I’ve gone to two photo-shoots with models in the last two months. It’s a new world for me, he who has practiced most of his photography on hiking trails in the Santa Ana Mountains. ((Don’t worry. This will continue.)) I’ve found the world of glamor photography to be quite different from what I have expected. The women are treated well. One professional photographer I know includes a morality clause in his licensing agreement. This prevents him from reusing the photo in venues that might harm the model’s career such as politics, religion, hate, and pornography. ((Note that just because a model does nude work does not mean she wants her image to turn up on a porn site.)) I think this kind of respect is essential, but there’s another kind of respect that needs to be practiced as well.
Models have a reputation for being dumb. I think that what we perceive as imbecility is often reserve and self-protection. Youth also plays a part. You don’t want to say anything that will irritate your prospective employer. So if you ask a model her opinion on a photo, she will either tell you it is wonderful or she will tell you that what is important is what you like.
Models have successfully dictated some reasonable restrictions on what their images may be used for. It’s disturbing when a photographer takes a picture of a woman and then grafts her head onto a nude body for use in the skin trade or when he uses a woman who agreed to pose in a bikini as a barker for more meretricious web traffic. No modeling contract should allow for that and no one should be held for ransom when they find their photos appearing in career-killing places. ((Show up in a porn site and it is goodbye to Vogue.))
It is the timidity which is bred into models that disturbs me. I was taking photos of one young woman. I was having particular trouble because she was black and I don’t have much experience shooting that skin tone. Which was why I chose to work with her. But as I showed her my photos, her answer always was “Whatever you like.”
Now, I like to do justice to a person. I think the problem was she had been conditioned to always go along with the photographer. When one asked her for input, she didn’t know what to do except go into the broken record the modeling school taught her. Which I find tragic.
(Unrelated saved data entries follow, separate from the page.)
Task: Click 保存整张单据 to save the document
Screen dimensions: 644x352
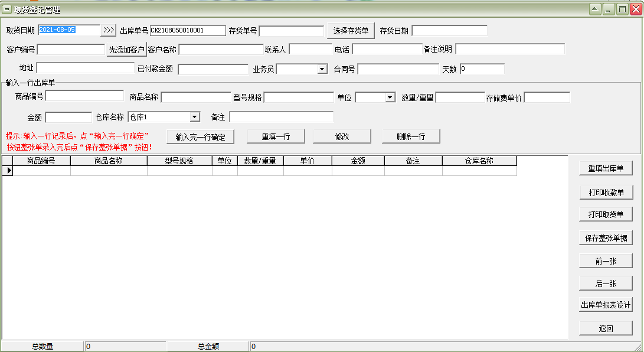Action: (606, 238)
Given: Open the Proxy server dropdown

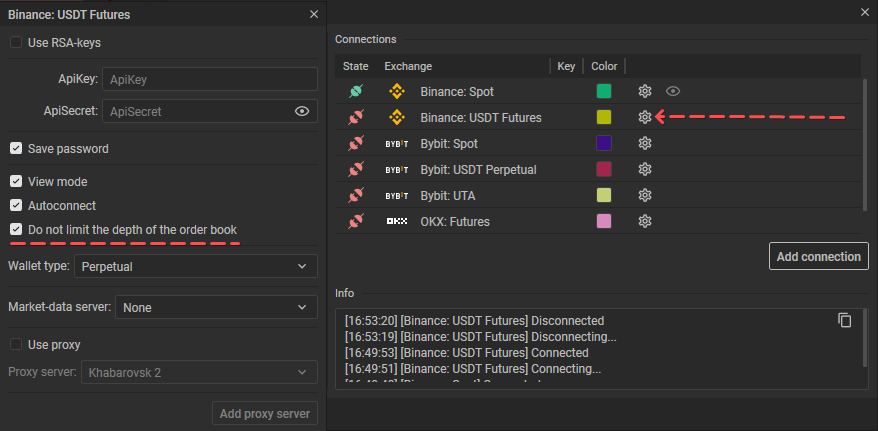Looking at the screenshot, I should [x=198, y=373].
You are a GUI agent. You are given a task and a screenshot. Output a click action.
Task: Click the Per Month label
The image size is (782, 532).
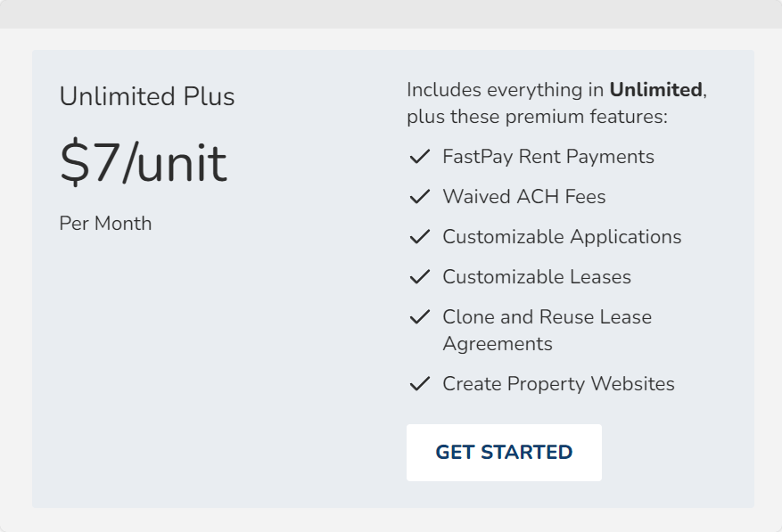click(x=105, y=224)
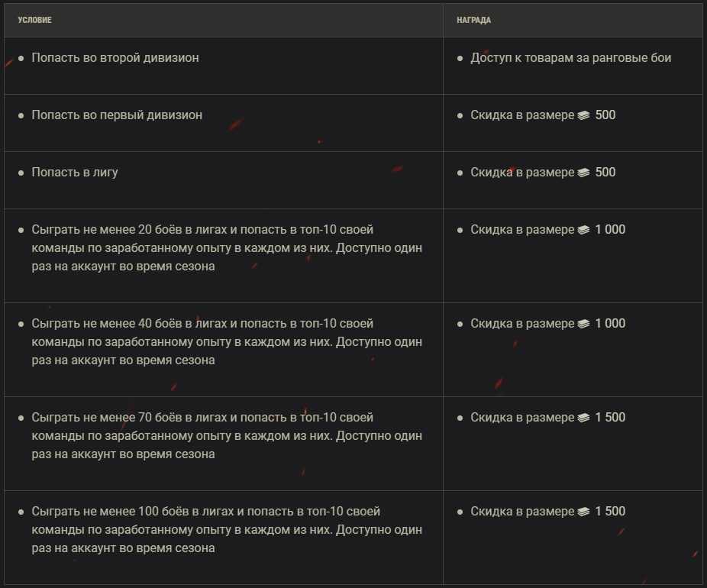707x588 pixels.
Task: Click 'Доступ к товарам за ранговые бои' reward
Action: pyautogui.click(x=571, y=58)
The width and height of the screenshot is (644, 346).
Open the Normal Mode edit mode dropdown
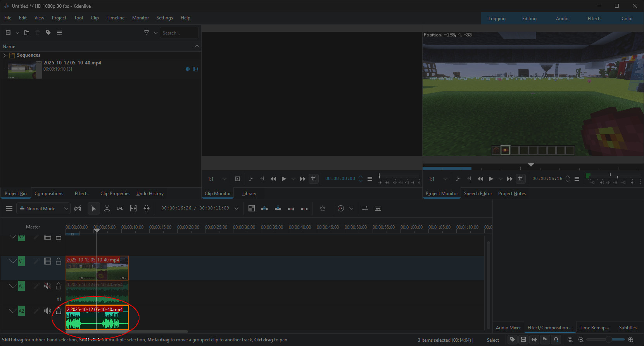coord(43,209)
More experienced models have no trouble responding to this, at least the ones I have met. But this might be because they have been lucky to meet with progressive photographers who see their models as human beings. These models are wonderful to work with. I’d like to see more modeling schools and more photographers promote the idea of a creative interaction between models and the other creative persons who engage in a photo shoot. There’s this idea of photographer as mad genius who must be appeased that I think can and should be done away with. Working with a model should be something more than shouting out positions and moving her body around. ((You should never touch without the model’s permission, BTW, even if it is your girl/boyfriend.)) It should be a synthesis of the kinetic and the visual.